The new journalism is taking the shape of the old bureaus when it comes to beats. Froomkin has a staff of about ten, plus interns. Sam Stein, once an intern at Newsweek, covers the White House. Ryan Grim covers Congress. Arthur Delaney’s beat is money: budget, policy, fundraising.
“We’re not doing the stuff we can get on the wires,” says Froomkin, who came to Huffington Post after the Washington Post canceled his popular White House column on its web site. “We’re trying to do impact journalism.”
Talking Points Memo, a political Web site based in New York, has had one person in Washington sharing space with other reporters. “We’re in the midst of an expansion,” founder Joshua Micah Marshall says.
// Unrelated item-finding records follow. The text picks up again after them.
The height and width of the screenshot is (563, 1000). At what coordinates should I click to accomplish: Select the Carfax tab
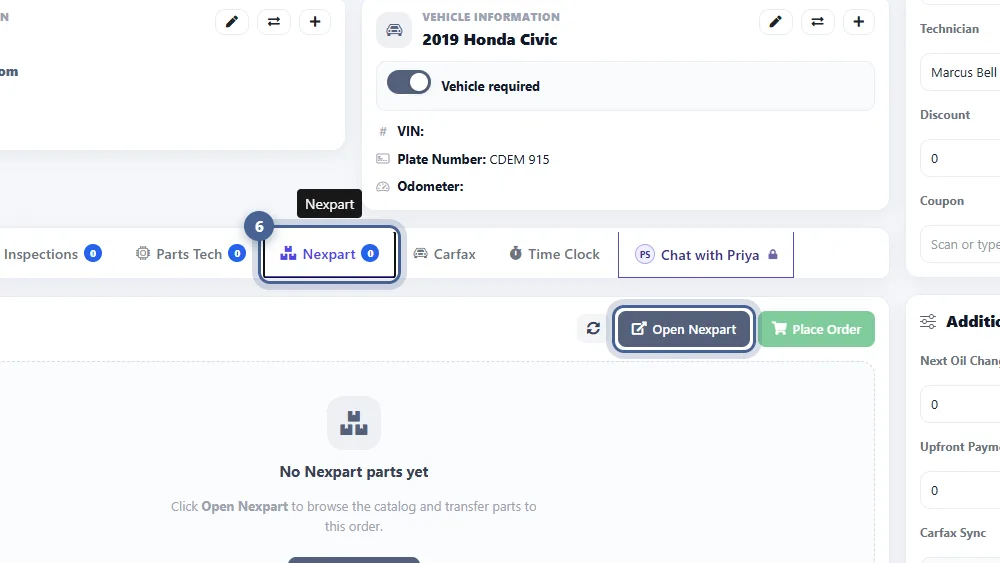445,254
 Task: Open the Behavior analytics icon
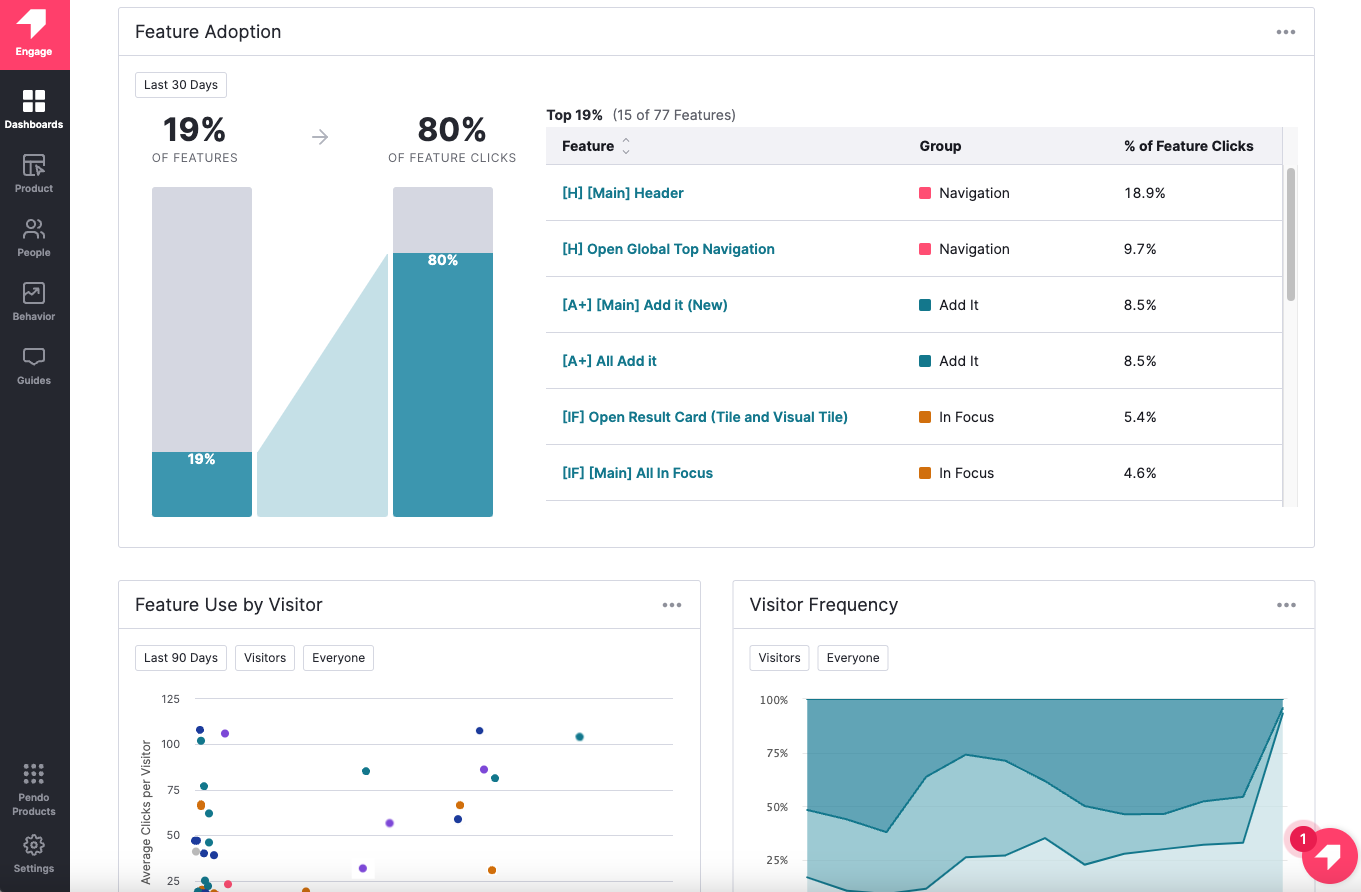[x=34, y=301]
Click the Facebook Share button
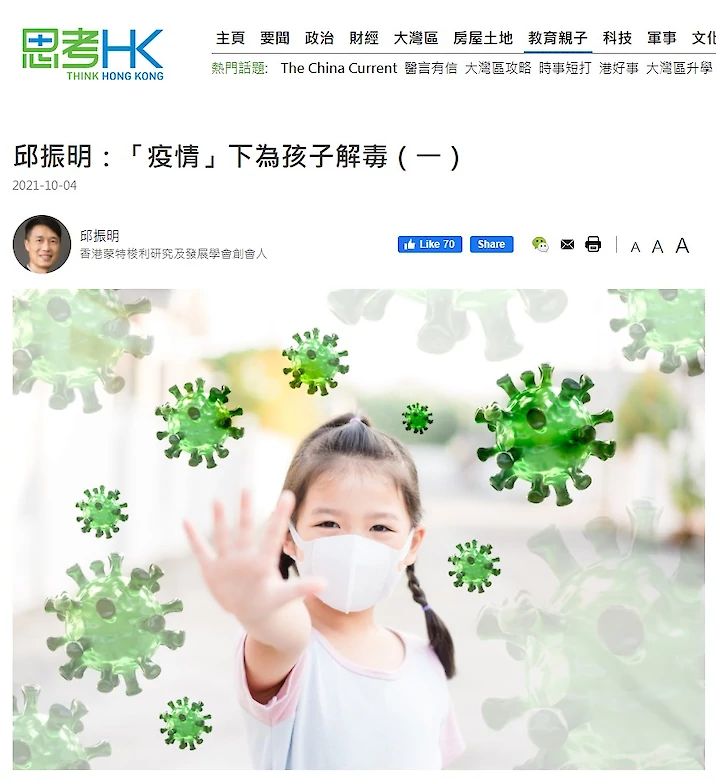Image resolution: width=716 pixels, height=781 pixels. [x=491, y=244]
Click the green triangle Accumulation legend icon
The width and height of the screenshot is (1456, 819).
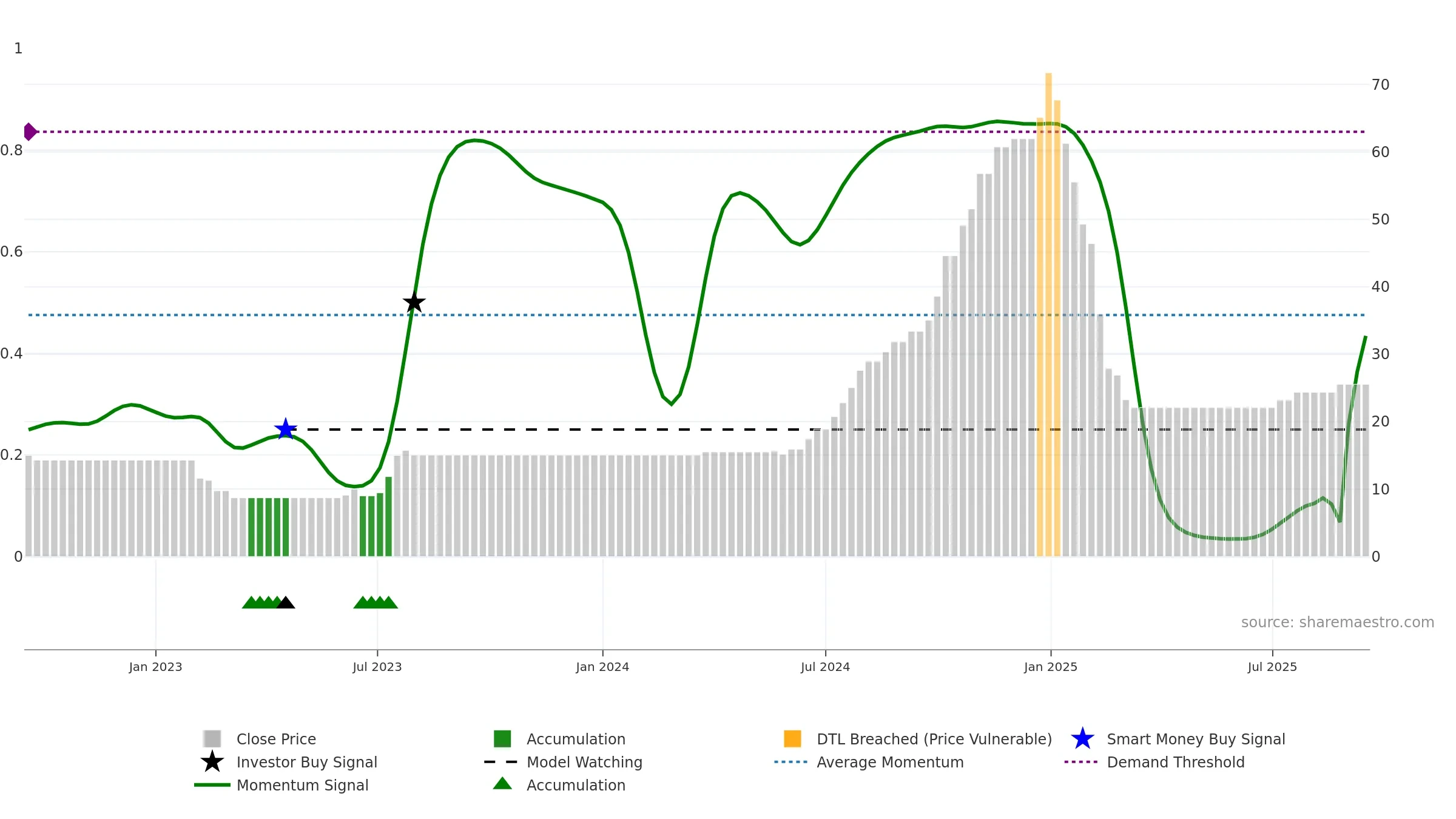pyautogui.click(x=502, y=783)
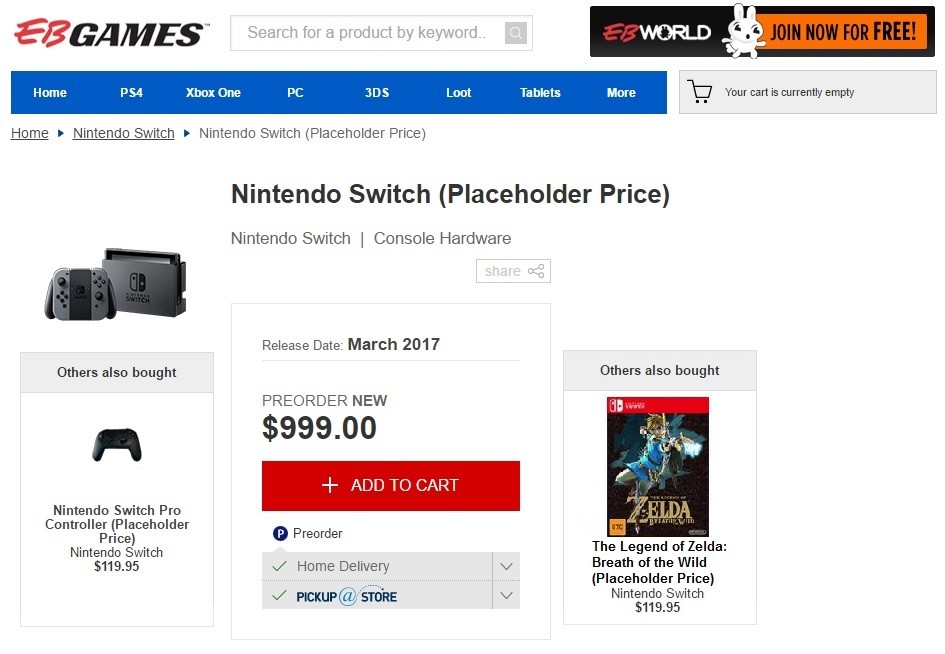Viewport: 945px width, 654px height.
Task: Open the Xbox One menu item
Action: click(x=213, y=93)
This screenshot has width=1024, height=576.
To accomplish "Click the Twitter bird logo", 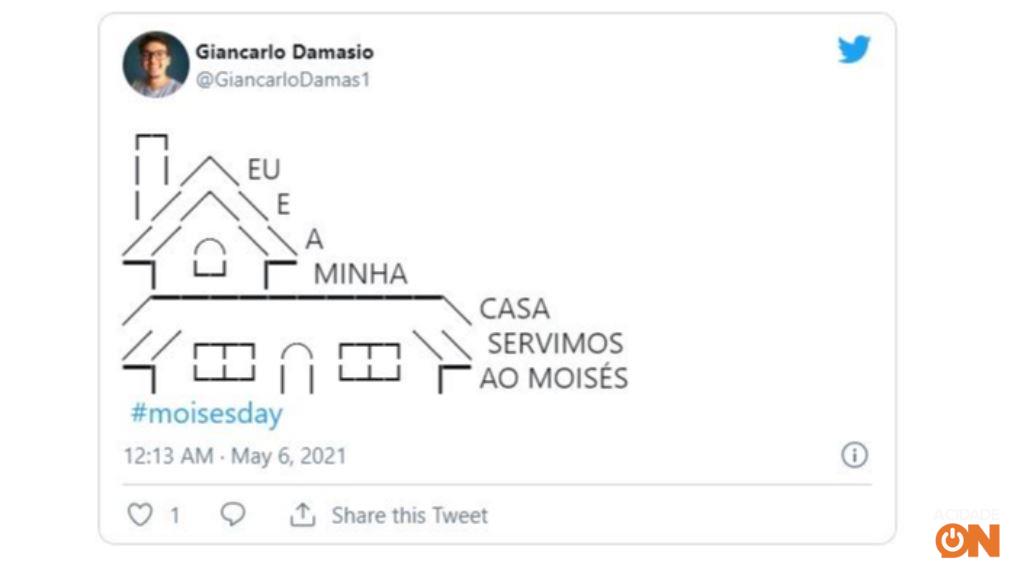I will pyautogui.click(x=855, y=48).
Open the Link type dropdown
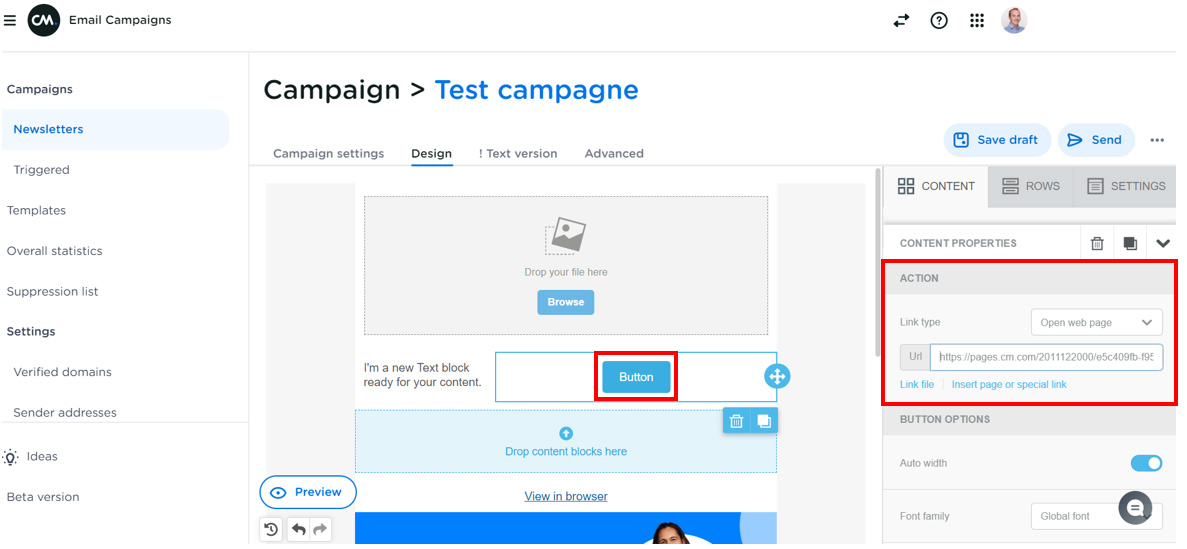The width and height of the screenshot is (1187, 549). pyautogui.click(x=1096, y=322)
TPM has opened an office with a bureau chief David Kurtz and three reporters: Brian Beutler is the lead congressional reporter; Christina Bellatoni handles White House coverage; Evan McMorris-Santoro writes about Congress and other Washington issues.
I asked Marshall how his bureau differs from the “legacy” operations.
“In many ways they are very similar,” he says. “The real difference is we have an approach to reporting that is suited to a web-native news organization.”
That boils down to “a rapid series of updates,” he says.
In February the Pew Research Center detailed the changes in Washington reporting. “Collectively,” it concluded “the implications of these changes are considerable. For those who participate in the American democracy, the ‘balance of information’ has been tilted away from voters along Main Streets thousands of miles away to issue-based groups that jostle for influence daily in the corridors of power.”
That may be true if you see only the loss of news services such as Copley and the closing of bureaus for iconic papers such as the Baltimore Sun. But the changes are less considerable and the threat to democracy not as dire once you factor in the growth in digital bureaus.
“The erosion is still much faster than the green shoots,” says Josh Marshall. “But we are growing.”
What’s definitely lost in the change from old school bureaus to web-based news operations is the coverage of congressmen in far-flung districts; they might not factor into the health care debate but could be steering contracts or sleeping with staffers. When Newhouse closed, Harrisburg and all of central Pennsylvania lost its window on Washington, a fate similar to the Hartford Courant’s loss of its bureau.
I asked Melinda Henneberger, editor of AOL’s Politics Daily, if she tried to cover regional issues on her Web site.
“No,” she said. “We’re trying to have a national reach.”
Perhaps its time to bring back States News Service.